**DOCUMENT PASSAGE**
◇ ◇ ◇ ◇

At this particular stage in my life and work, I am considering writing a memoir and have made tentative forays into personal essay writing. I think I may have something to offer, but do not want to contribute to the “bonfire of vanities” that plague highly personal contemporary expression. I have struggled for thirty years to understand a singular, life-altering experience. Can I now finally speak about what I have come to understand about seeing from losing my right dominant eye in an impact injury in 1983? I’m just not sure thirty years is enough. One truism I have come to respect—you cannot write about something until well after the event. Memoir-writing experts tell you not to write about an experience for twelve years. Another says twenty years. I’m not sure if I yet have the wisdom—or the ego—to use my own distinctly personal experience to help others find greater luminosity and clarity through sight. In my book, The Widening Stream: the Seven Stages of Creativity, one chapter titled “A Personal Account” details my experience with partial blindness and what I have learned thus far. People that read it say they are very moved. The chapter was recently excerpted by Parabola magazine with the title, Awakening Sight.

While I fully acknowledge the value of the memoir exercise for personal therapy, or oral histories or family remembrances, it is a question, for me, of scale and reach. This form of highly personal recollection is vital to communities and families and individual lives. Many suitable platforms for autobiographical expression can be found: blogs, social media, family archives, personal journals and diaries, Blurb books, and more. Like water, everything must find its own level. Not everything is destined for Random House or the Museum of Modern Art. Nor should it be. For a memoir or highly personal body of work to leave our intimate circle, or our close community, I feel that we must apply a litmus test, a measured standard.

◇ ◇ ◇ ◇

**INFORMATION SHOWN**
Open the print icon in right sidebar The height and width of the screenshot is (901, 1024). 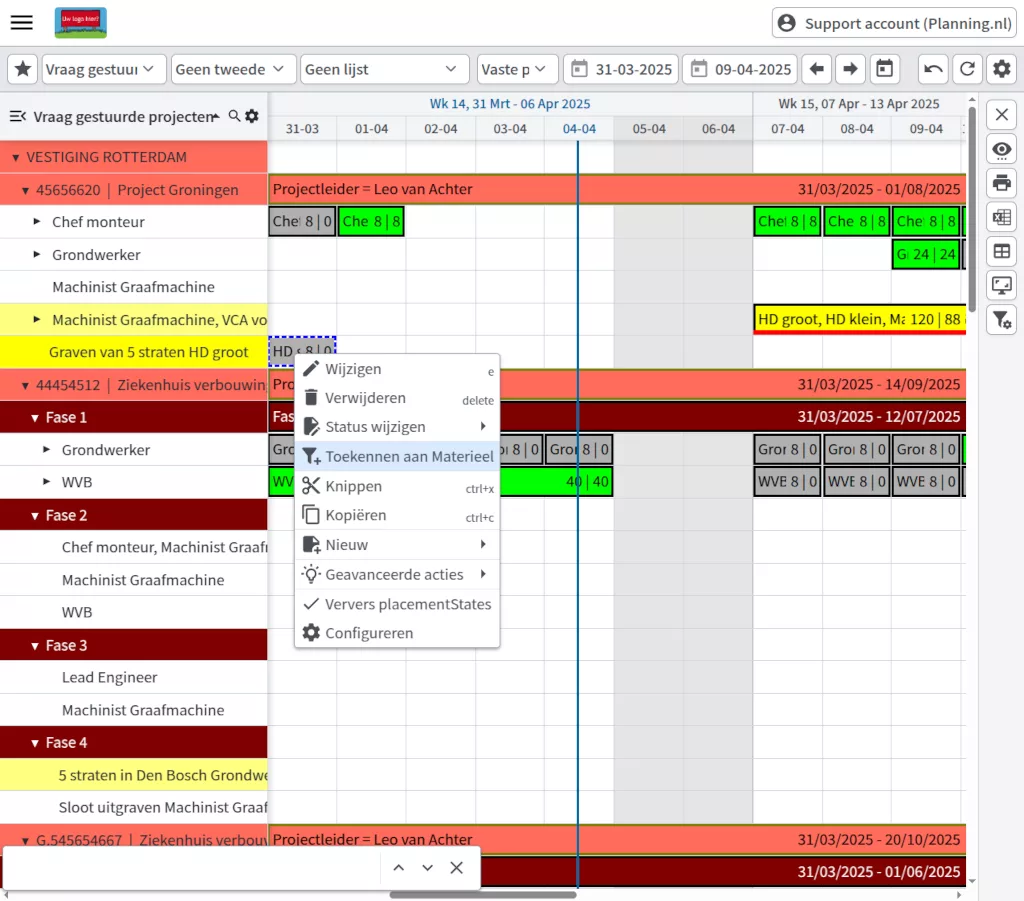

◇ ◇ ◇ ◇

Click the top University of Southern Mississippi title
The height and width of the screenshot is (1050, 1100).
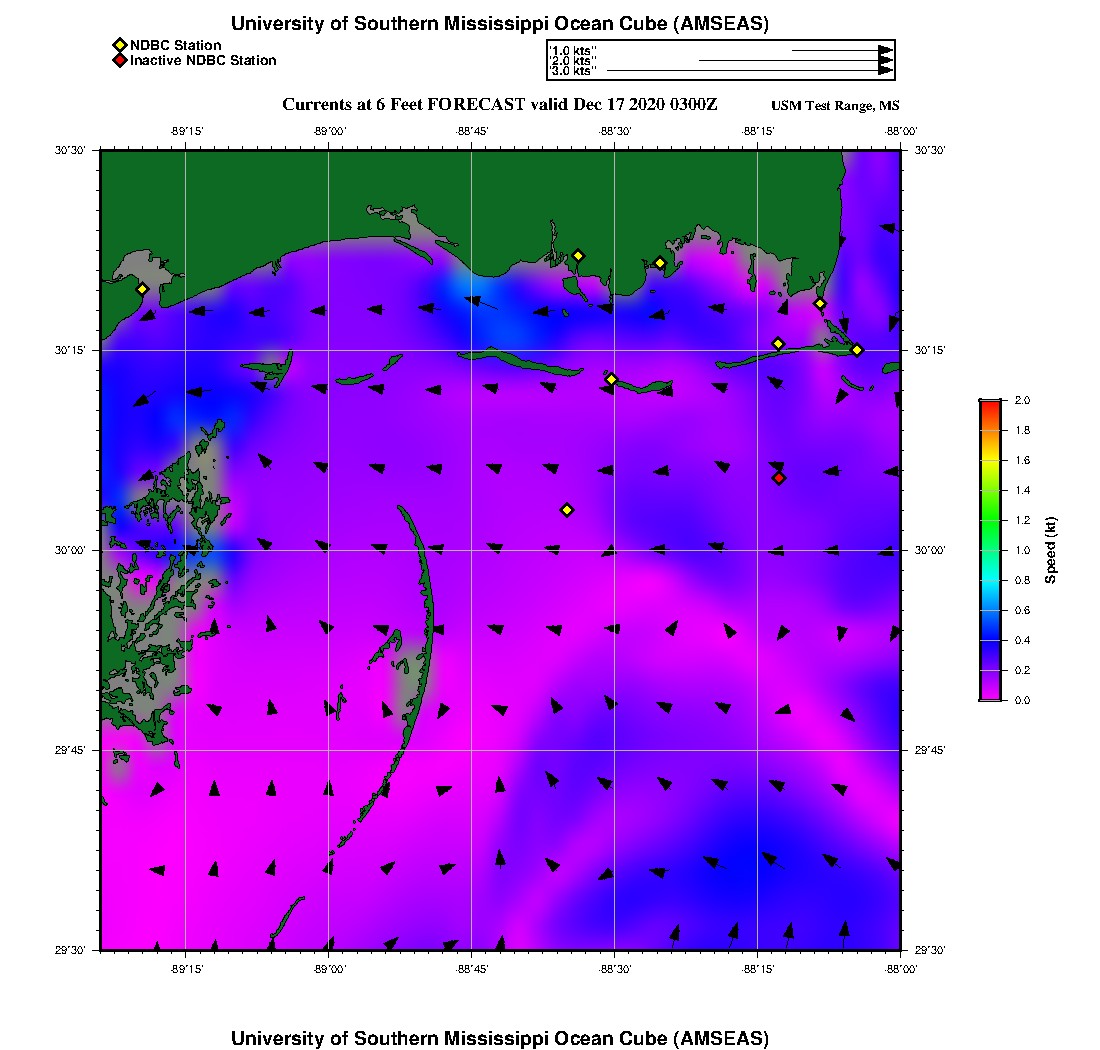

◇ ◇ ◇ ◇

**EXERCISE INSTRUCTIONS**
(a) From the memoir passage, return the words beginning at "While I fully" and ending after "a measured standard.", copied exactly.
(b) In the memoir passage, what title did Parabola magazine give the excerpted chapter?

**COMPLETED EXERCISE**
(a)
While I fully acknowledge the value of the memoir exercise for personal therapy, or oral histories or family remembrances, it is a question, for me, of scale and reach. This form of highly personal recollection is vital to communities and families and individual lives. Many suitable platforms for autobiographical expression can be found: blogs, social media, family archives, personal journals and diaries, Blurb books, and more. Like water, everything must find its own level. Not everything is destined for Random House or the Museum of Modern Art. Nor should it be. For a memoir or highly personal body of work to leave our intimate circle, or our close community, I feel that we must apply a litmus test, a measured standard.

(b) Awakening Sight